* _Excerpt provided_
╭──

Your Friends and Neighbors: Jon Hamm and the Middle-Aged Crisis Show
Jonathan Tropper's Apple series gave Jon Hamm a part he has been waiting a decade for. The show itself is a more complicated object.
Apple TV+ released Your Friends and Neighbors in April 2025 across nine episodes. Jonathan Tropper, the novelist and Banshee creator, wrote and executive-produced; Jon Hamm played Andrew “Coop” Cooper, a hedge fund manager fired from his job who begins stealing from his wealthy suburban neighbours to maintain his lifestyle. The premise sits in a specific American genre tradition, the suburban satirical crisis drama, that has been worked by writers from John Cheever to Rick Moody to Tom Perrotta, and the show’s strongest moments are the ones where Tropper stages that tradition deliberately.
Seven months after the finale, with Season 2 confirmed, the show has settled into a clearer shape than its initial reception suggested.

╰──

* _Prompt A_
Name every writer the Your Friends and Neighbors article cites as having worked the suburban satirical crisis drama tradition.
The article and the rows that come after it are from unrelated sources.

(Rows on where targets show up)

╭──

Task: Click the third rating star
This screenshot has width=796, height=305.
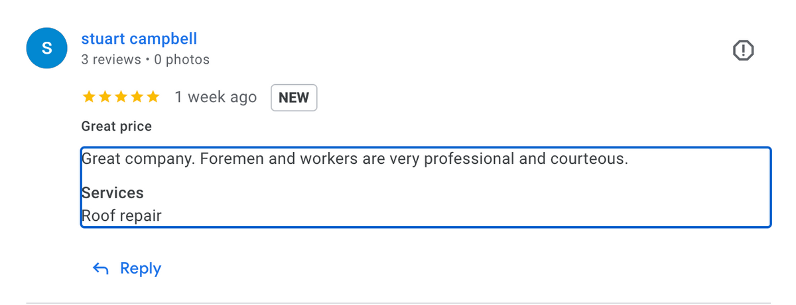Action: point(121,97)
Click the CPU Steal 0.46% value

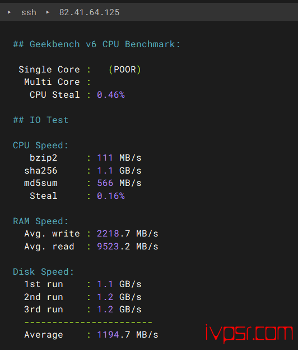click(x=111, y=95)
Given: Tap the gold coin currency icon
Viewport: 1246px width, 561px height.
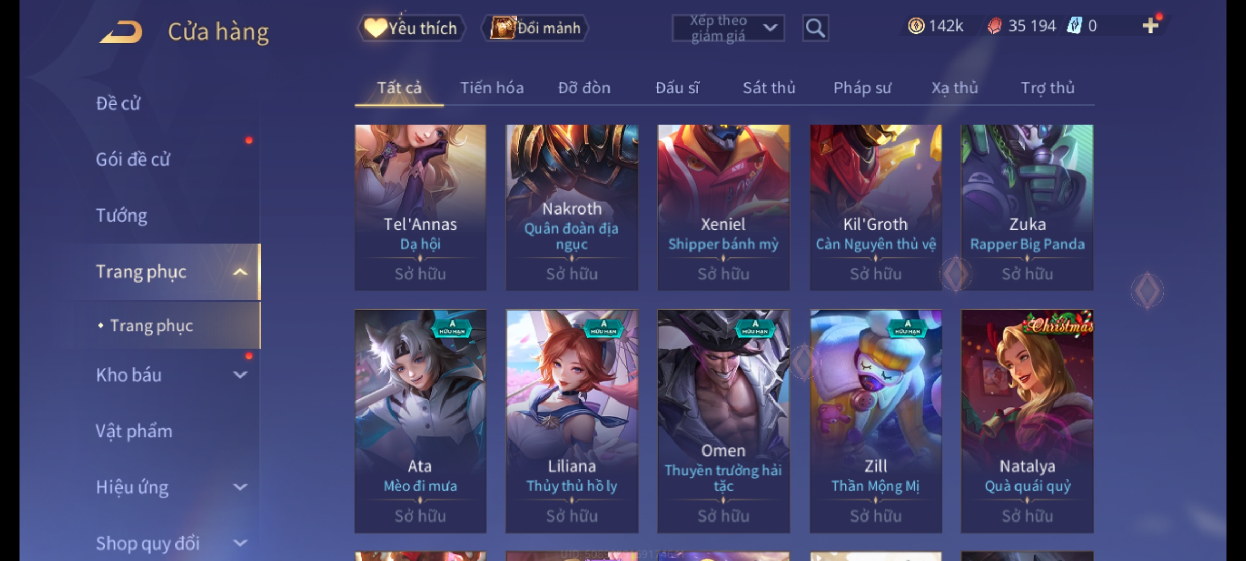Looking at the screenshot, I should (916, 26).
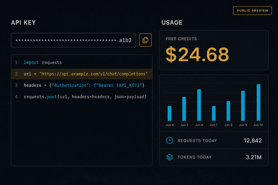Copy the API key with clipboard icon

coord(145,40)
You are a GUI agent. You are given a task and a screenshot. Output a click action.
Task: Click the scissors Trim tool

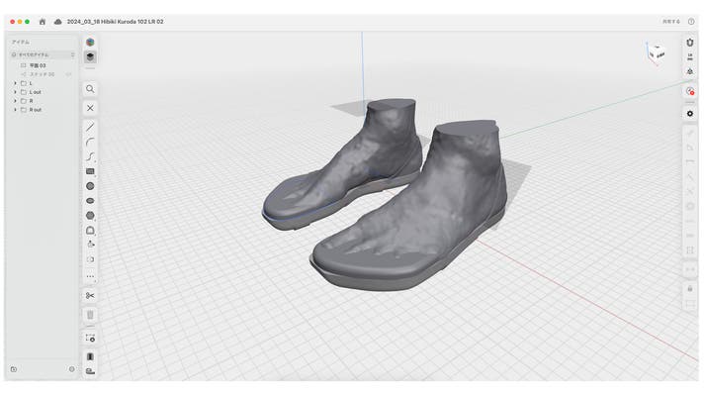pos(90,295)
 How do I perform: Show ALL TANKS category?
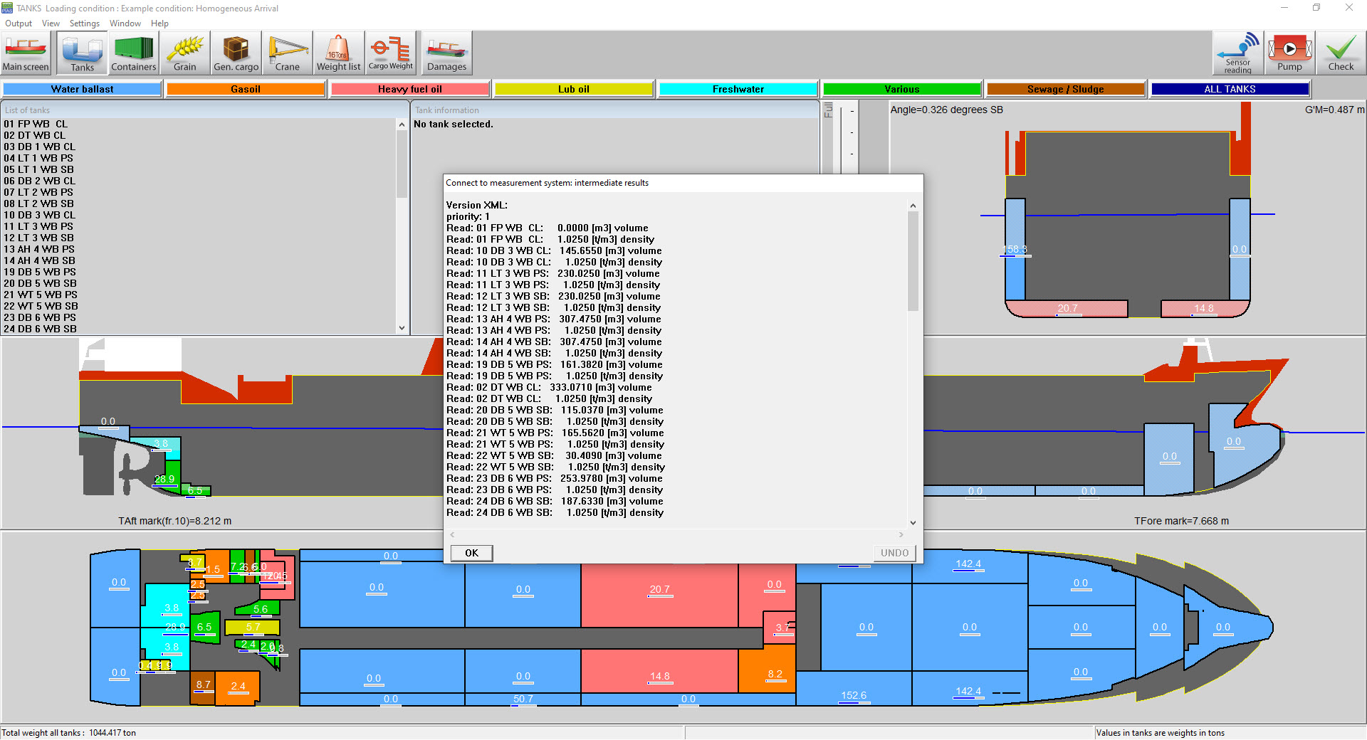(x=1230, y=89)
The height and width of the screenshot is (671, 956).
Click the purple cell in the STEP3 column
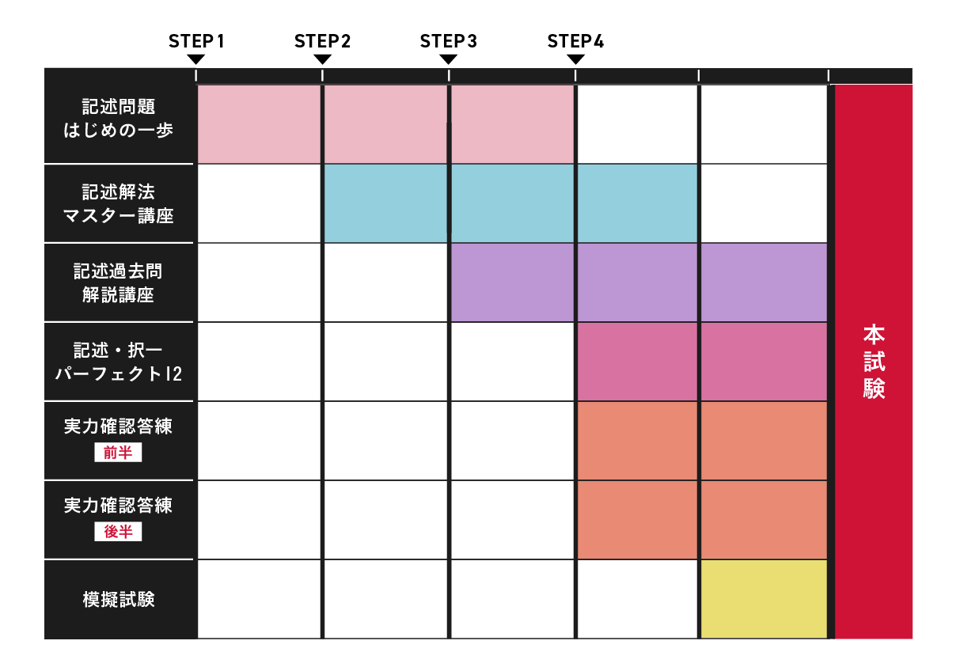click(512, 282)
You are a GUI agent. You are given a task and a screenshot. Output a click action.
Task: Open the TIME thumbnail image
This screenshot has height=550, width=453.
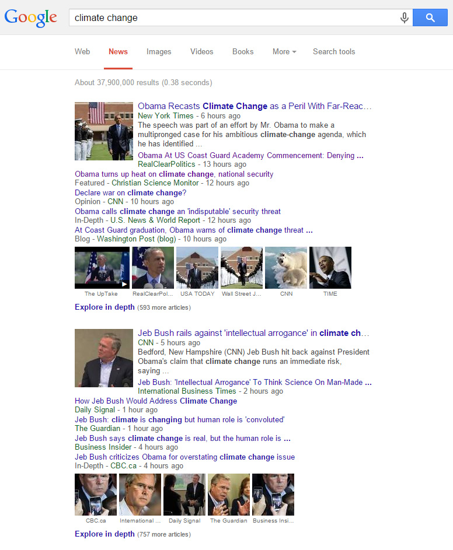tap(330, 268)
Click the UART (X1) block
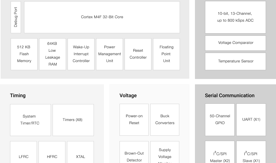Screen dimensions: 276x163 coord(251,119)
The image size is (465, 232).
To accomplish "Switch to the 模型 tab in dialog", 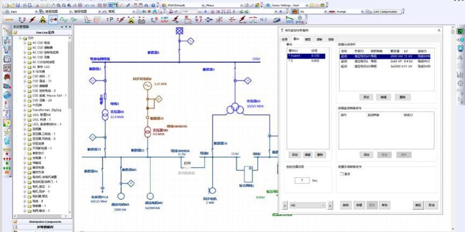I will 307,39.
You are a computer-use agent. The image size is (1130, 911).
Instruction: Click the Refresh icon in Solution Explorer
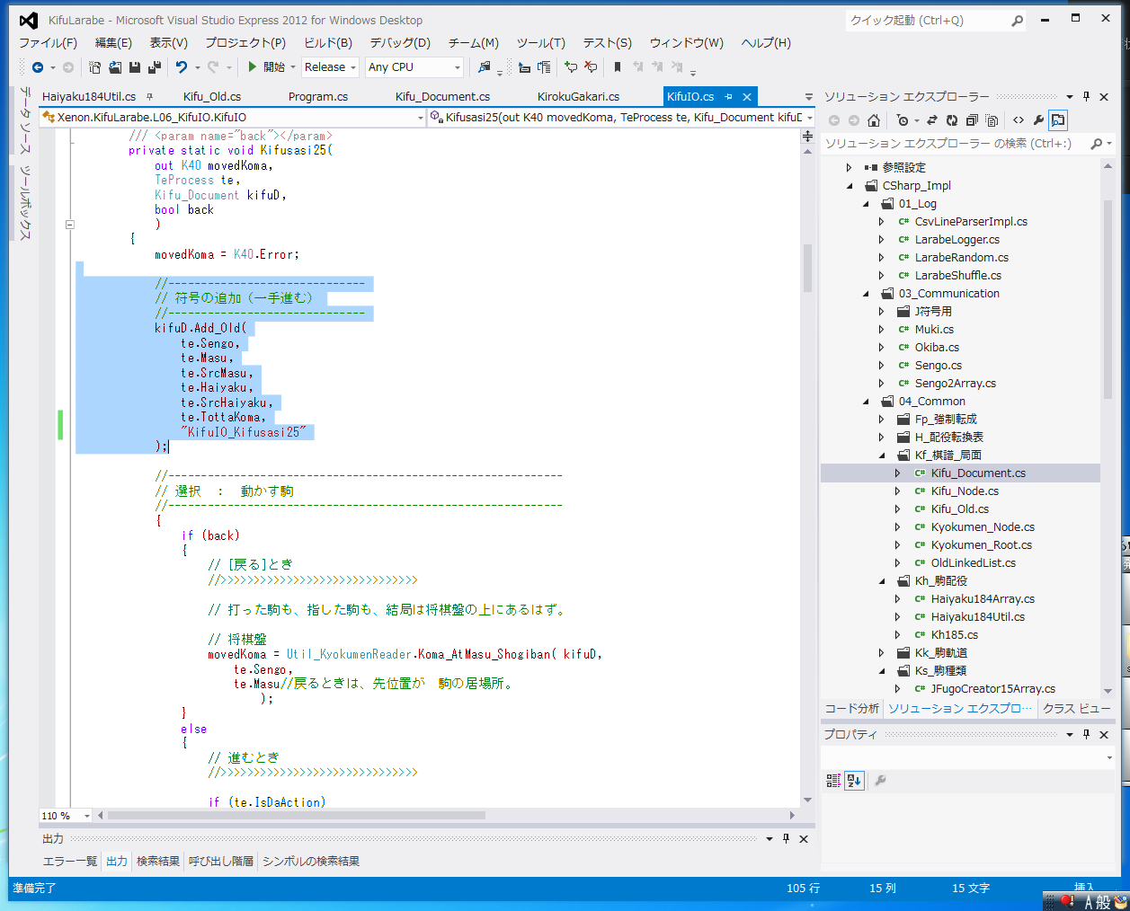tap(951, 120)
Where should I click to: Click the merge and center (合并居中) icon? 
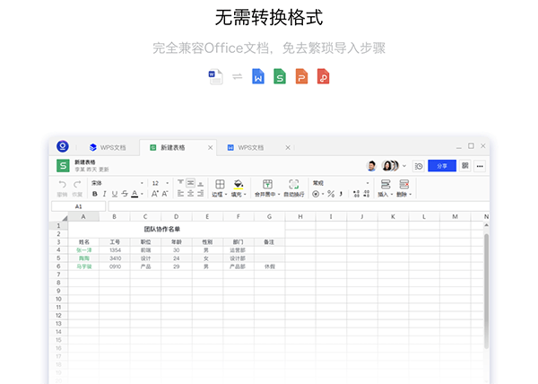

╰──

* _Prompt B_
In the rows, swap "gold coin" for "silver coin" in the lines starting at the one containing "Click the CPU Steal 0.46% value" and ending at the one containing "coord(145,40)", leaving everything else unchanged. Return only those lines, without the pictures.

* _Right answer A_
John Cheever, Rick Moody, Tom Perrotta

* _Right answer B_
Click the CPU Steal 0.46% value

click(x=111, y=95)
Given: Tap the silver coin currency icon
Viewport: 1246px width, 561px height.
Looking at the screenshot, I should (916, 26).
Copy the API key with clipboard icon

coord(145,40)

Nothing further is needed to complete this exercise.